►

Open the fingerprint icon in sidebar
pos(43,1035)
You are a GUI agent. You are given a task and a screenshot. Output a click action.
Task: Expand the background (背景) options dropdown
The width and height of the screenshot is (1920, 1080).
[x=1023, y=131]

◄

Task prompt: Produce the entries again, character for character.

The answer:
Open the fingerprint icon in sidebar
pos(43,1035)
You are a GUI agent. You are given a task and a screenshot. Output a click action.
Task: Expand the background (背景) options dropdown
The width and height of the screenshot is (1920, 1080).
[x=1023, y=131]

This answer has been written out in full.